§ **Page excerpt**:
────

Jacobs said that EHRRI will do much of the advance legwork for other doctors. The group, incorporated in October, had already vetted numerous systems before settling on eClinicalWorks. Now it will test-drive the system -- Jacobs' own office, in Johnston, will be one of the first to go online this summer -- before offering it to other practices, along with help with installing, maintaining and troubleshooting.
"We'll have designed the blueprint," Jacobs said. "Others can follow. Others won't make the same mistakes."
U.S. Rep. Patrick J. Kennedy, who has led a national effort to promote electronic health records, applauded the move, which he said would reduce errors and duplication, and make it easier to measure quality.
But Kennedy also raised concerns about the privacy of electronic medical records, saying better legislation was needed to put patients in control of their records and who sees them.
Girish Kumar, president and founder of eClinicalWorks, said electronic records can be more secure because they limit who can access them and keep track of who does.
EHRRI was spawned by the Rhode Island Quality Institute, a nonprofit group that two years ago set up a committee of physician leaders to recommend the best systems for electronic health records. As those people talked, they came up with the idea of choosing a single vendor, and winning discounts from the vendor by marketing the system to a large group of doctors.
The physician-services organizations at the Lifespan hospital group, Women & Infants Hospital and Kent Hospital, together representing 1,200 doctors, joined forces with Thundermist Health Associates, a community health center with two facilities, and Coastal Medical, a primary-care group practice with about 70 doctors. They formed EHRRI, a for-profit company.
Blue Cross & Blue Shield of Rhode Island contributed $300,000 to the effort. Yesterday, James Purcell, Blue Cross president, said the insurer intended to pitch in more, and EHRRI will approach others.

────

§ **Entries shown**:
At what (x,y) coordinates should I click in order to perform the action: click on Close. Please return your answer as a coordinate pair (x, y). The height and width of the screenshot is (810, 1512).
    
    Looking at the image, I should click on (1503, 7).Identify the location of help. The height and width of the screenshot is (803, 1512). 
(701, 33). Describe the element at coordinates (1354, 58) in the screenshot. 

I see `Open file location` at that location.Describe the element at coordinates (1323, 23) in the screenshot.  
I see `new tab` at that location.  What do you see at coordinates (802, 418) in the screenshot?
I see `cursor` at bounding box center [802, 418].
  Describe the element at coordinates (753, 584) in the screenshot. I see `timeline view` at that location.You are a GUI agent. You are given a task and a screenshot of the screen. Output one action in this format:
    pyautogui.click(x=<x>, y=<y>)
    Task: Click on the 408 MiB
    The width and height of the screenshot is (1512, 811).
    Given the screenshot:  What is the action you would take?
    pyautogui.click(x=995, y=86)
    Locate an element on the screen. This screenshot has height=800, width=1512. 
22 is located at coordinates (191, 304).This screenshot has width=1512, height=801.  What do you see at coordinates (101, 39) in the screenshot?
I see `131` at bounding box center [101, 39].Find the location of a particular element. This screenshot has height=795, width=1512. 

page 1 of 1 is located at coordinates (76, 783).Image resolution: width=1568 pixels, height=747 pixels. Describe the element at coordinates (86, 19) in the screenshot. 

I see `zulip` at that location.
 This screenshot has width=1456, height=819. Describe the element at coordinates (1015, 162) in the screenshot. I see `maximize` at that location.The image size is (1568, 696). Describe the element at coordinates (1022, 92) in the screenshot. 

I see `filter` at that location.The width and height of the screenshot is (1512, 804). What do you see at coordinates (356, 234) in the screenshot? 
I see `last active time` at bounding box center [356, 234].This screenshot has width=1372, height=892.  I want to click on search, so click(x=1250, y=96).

────

§ **Task prompt**: In the excerpt on electronic health records, rewrite the paragraph beginning "The physician-services organizations at the Lifespan hospital group" as a bulleted list that keeps its main facts.

§ **Written answer**:
EHRRI, a for-profit company, was formed by:
- The physician-services organizations at the Lifespan hospital group, Women & Infants Hospital and Kent Hospital, together representing 1,200 doctors
- Thundermist Health Associates, a community health center with two facilities
- Coastal Medical, a primary-care group practice with about 70 doctors